(Records supplied begins)
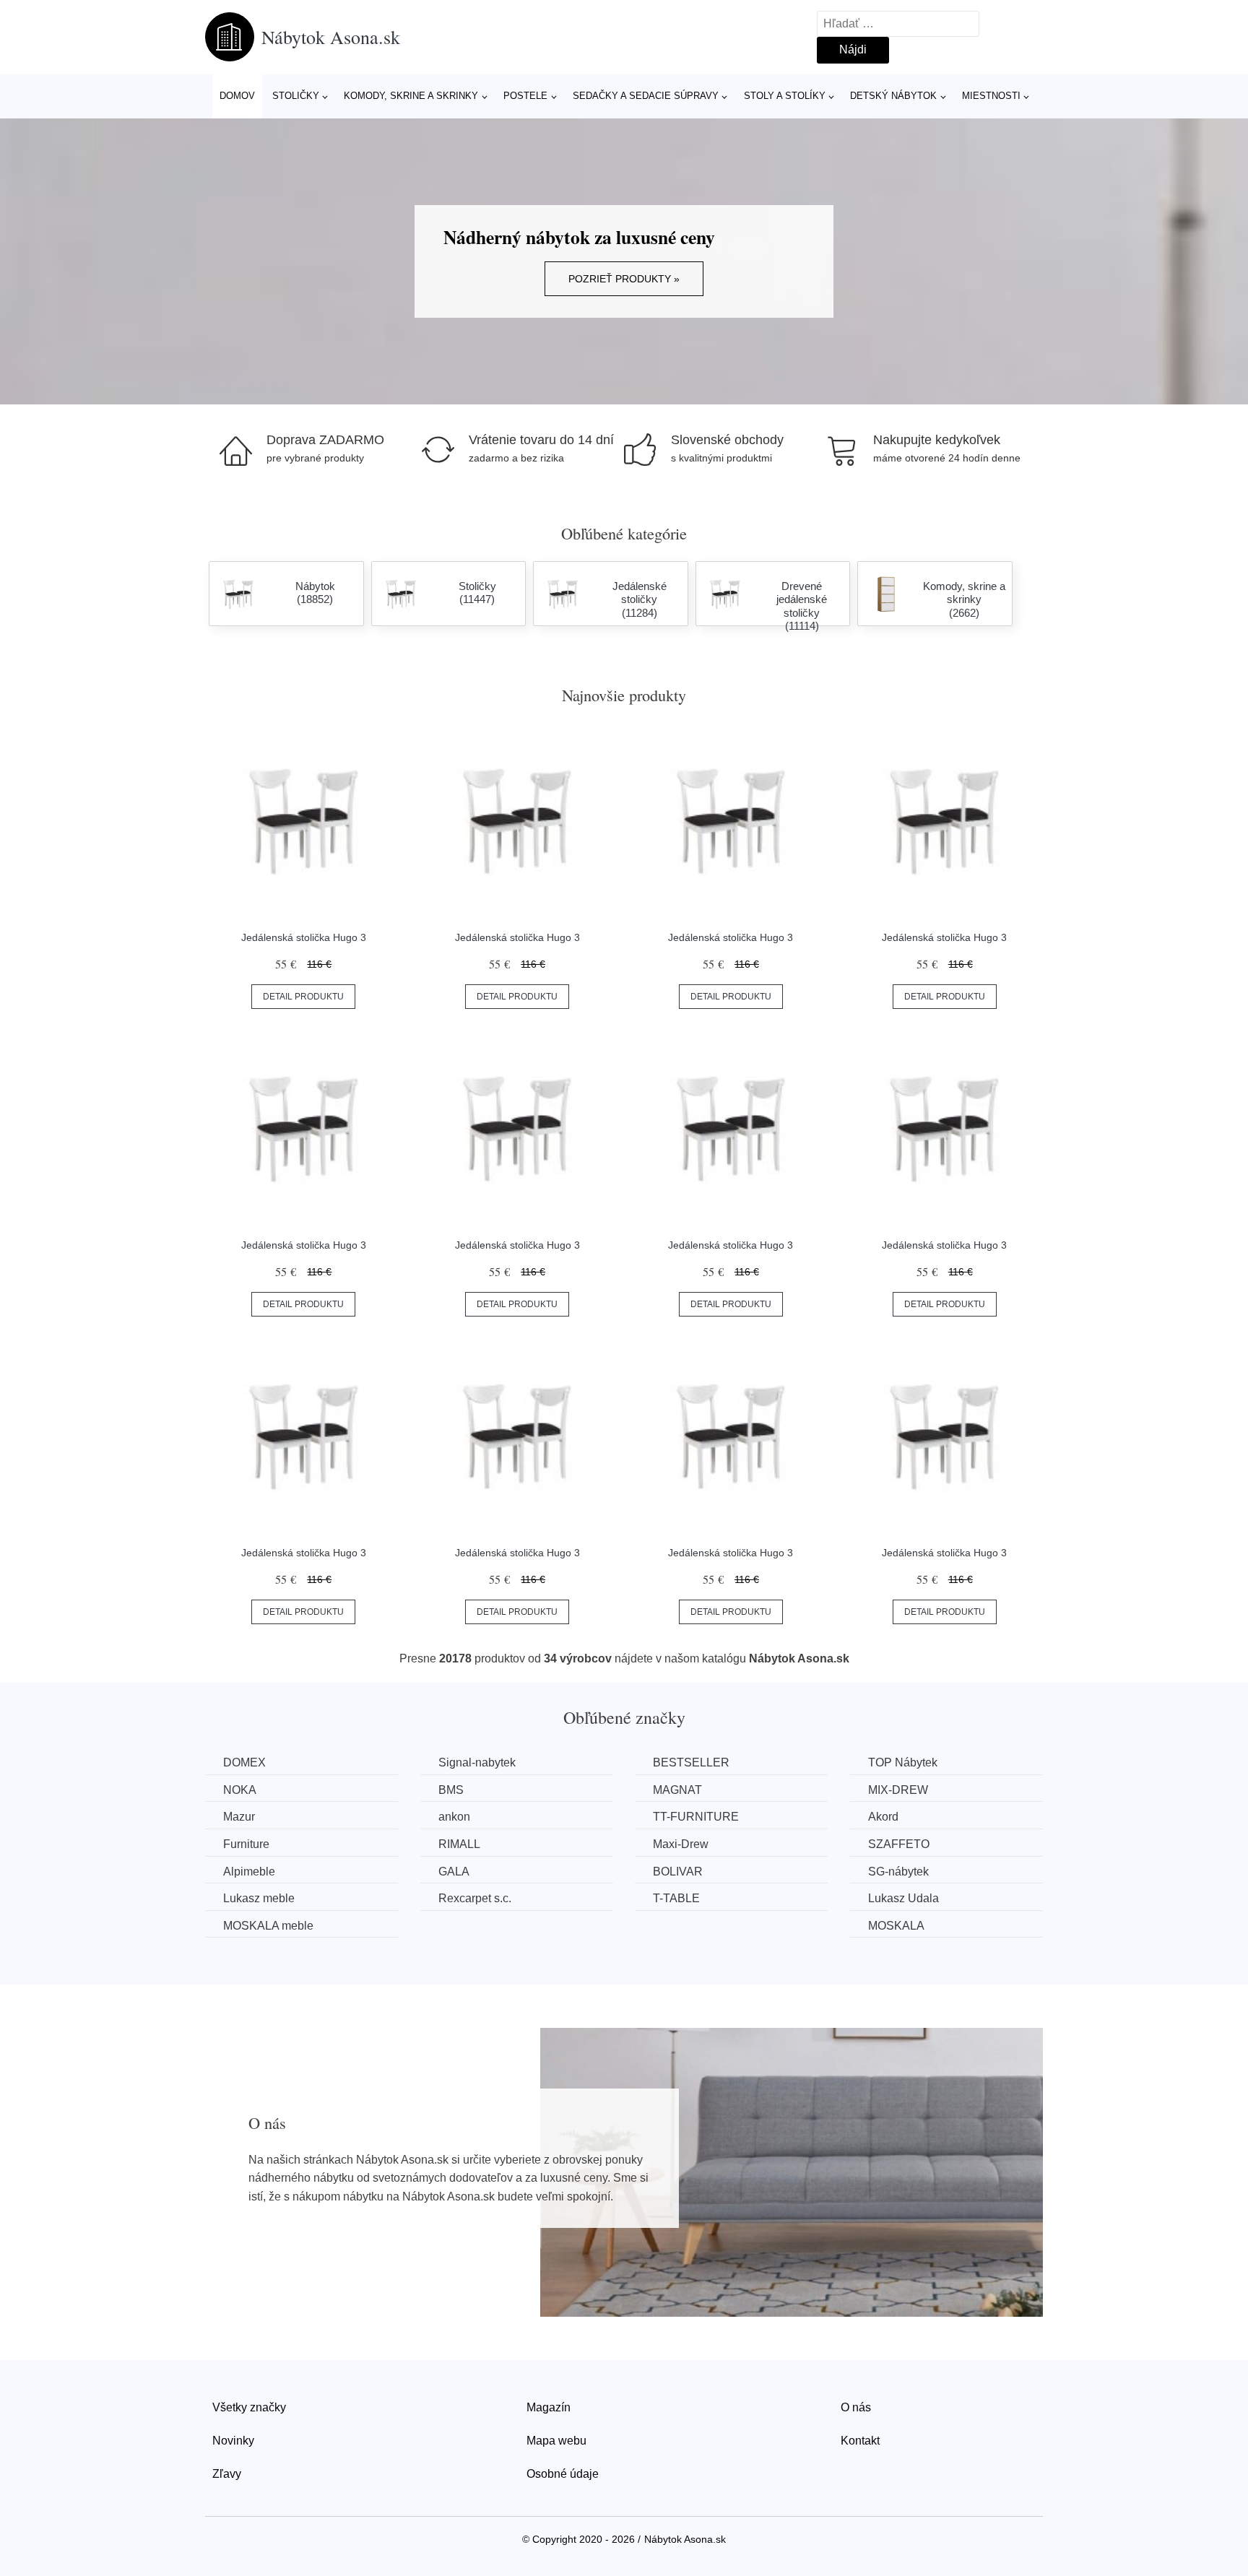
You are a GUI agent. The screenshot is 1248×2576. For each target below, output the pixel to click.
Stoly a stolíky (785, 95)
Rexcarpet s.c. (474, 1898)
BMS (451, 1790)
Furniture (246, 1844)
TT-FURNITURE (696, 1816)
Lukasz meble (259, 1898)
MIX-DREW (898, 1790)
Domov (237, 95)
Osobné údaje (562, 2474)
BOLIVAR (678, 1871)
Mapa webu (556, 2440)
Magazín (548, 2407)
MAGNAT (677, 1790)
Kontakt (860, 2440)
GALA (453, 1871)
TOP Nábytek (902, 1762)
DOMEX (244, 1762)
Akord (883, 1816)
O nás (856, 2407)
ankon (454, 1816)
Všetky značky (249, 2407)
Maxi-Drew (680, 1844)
(Records supplied ends)
(Records supplied begins)
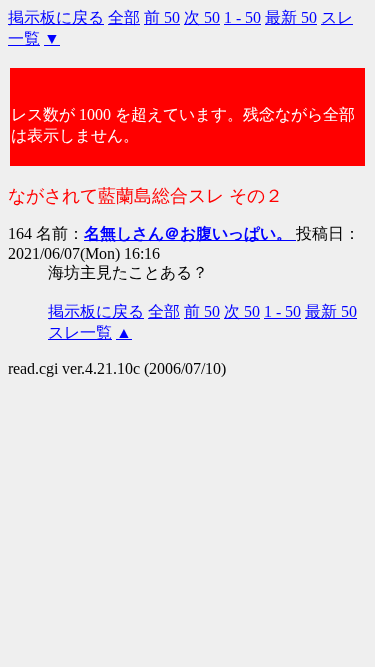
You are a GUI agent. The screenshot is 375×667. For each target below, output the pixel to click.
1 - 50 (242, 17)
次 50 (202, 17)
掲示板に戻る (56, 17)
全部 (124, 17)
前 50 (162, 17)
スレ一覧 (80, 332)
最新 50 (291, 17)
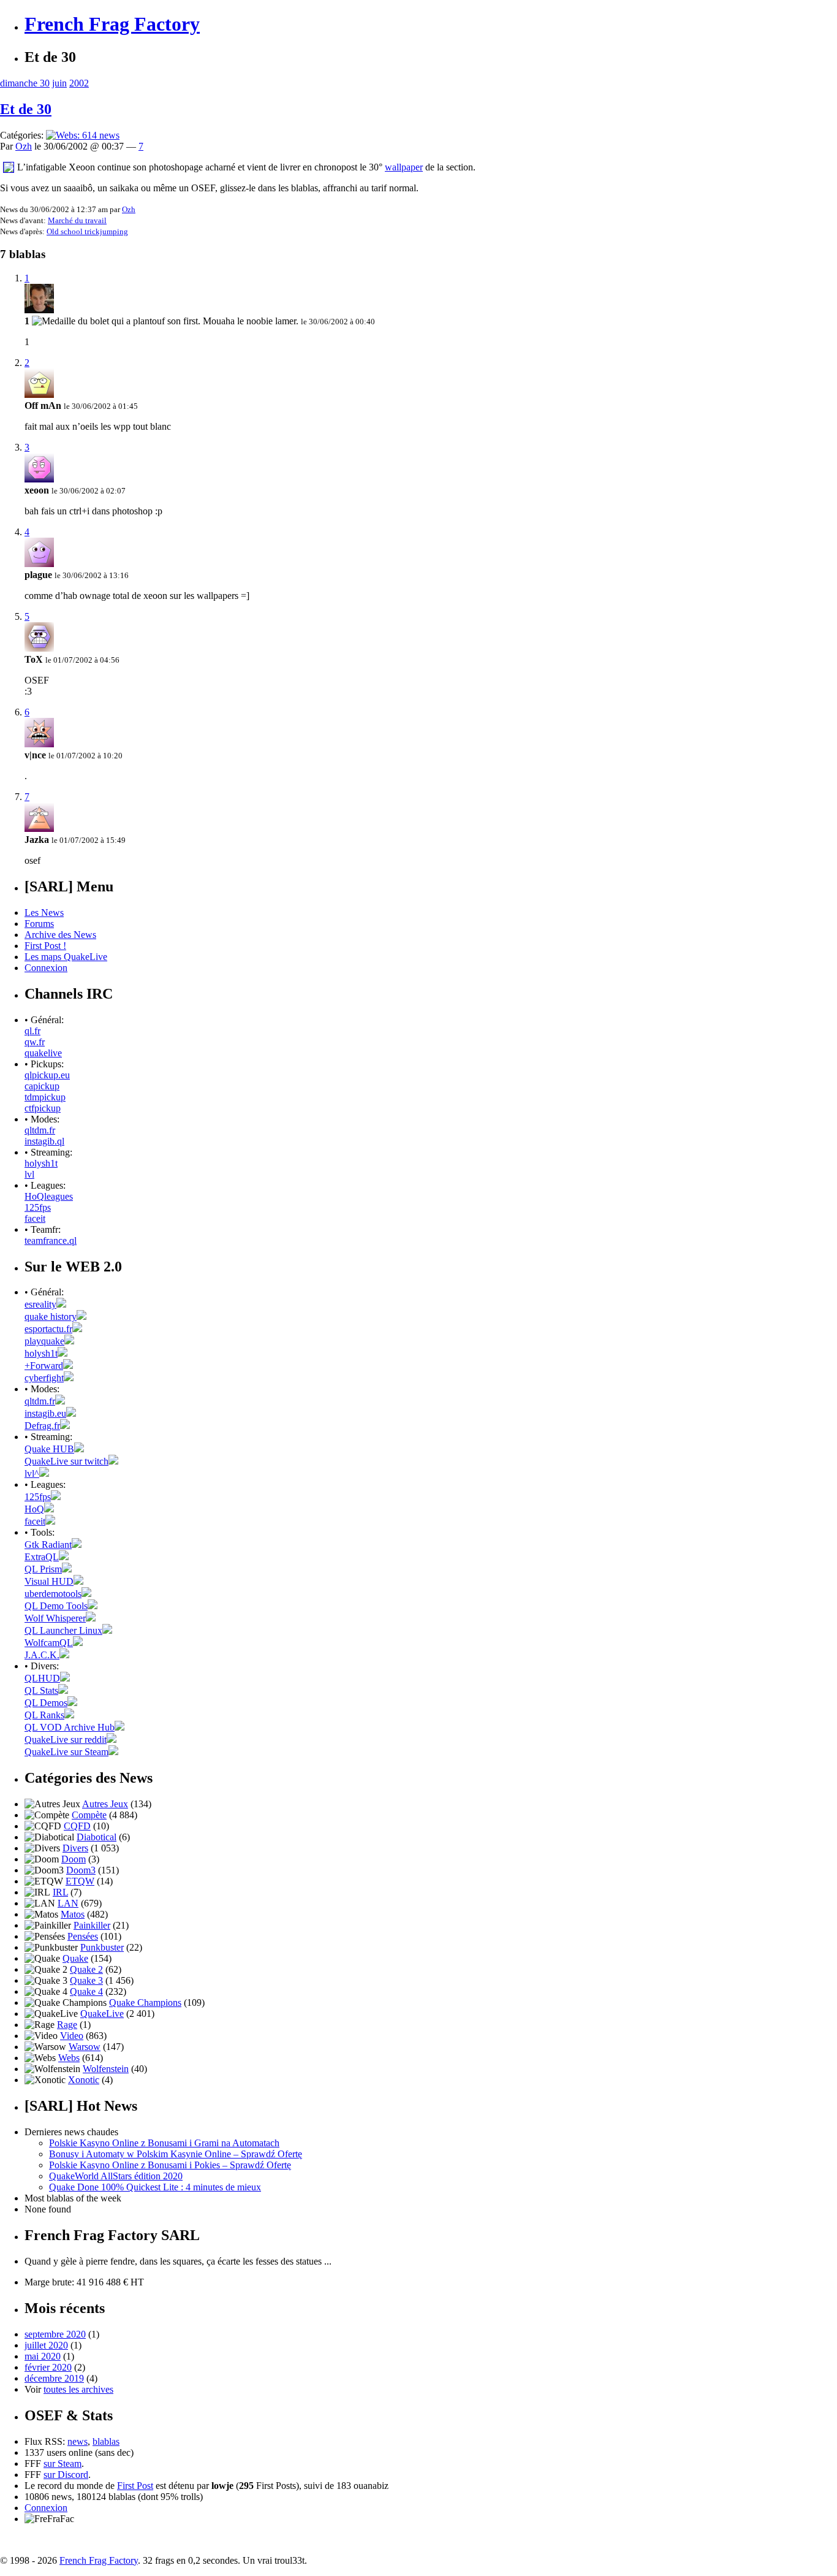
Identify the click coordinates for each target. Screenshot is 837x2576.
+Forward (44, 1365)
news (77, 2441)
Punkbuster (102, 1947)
(Records supplied ends)
(Records supplied begins)
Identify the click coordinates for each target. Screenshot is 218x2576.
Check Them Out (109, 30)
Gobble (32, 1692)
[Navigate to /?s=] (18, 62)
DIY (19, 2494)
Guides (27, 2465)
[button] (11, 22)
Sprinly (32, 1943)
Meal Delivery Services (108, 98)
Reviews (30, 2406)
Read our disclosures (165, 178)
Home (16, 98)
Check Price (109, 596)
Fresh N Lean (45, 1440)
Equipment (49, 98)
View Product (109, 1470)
(Records supplied ends)
### Task brief
The required answer is the run of lines above, starting at the line with "Mapa webu (556, 2440)" and ending at the line with "Maxi-Drew (680, 1844)", reproduced exactly with both ends.

### Response area
Mapa webu (556, 2440)
Magazín (548, 2407)
MAGNAT (677, 1790)
Kontakt (860, 2440)
GALA (453, 1871)
TOP Nábytek (902, 1762)
DOMEX (244, 1762)
Akord (883, 1816)
O nás (856, 2407)
ankon (454, 1816)
Všetky značky (249, 2407)
Maxi-Drew (680, 1844)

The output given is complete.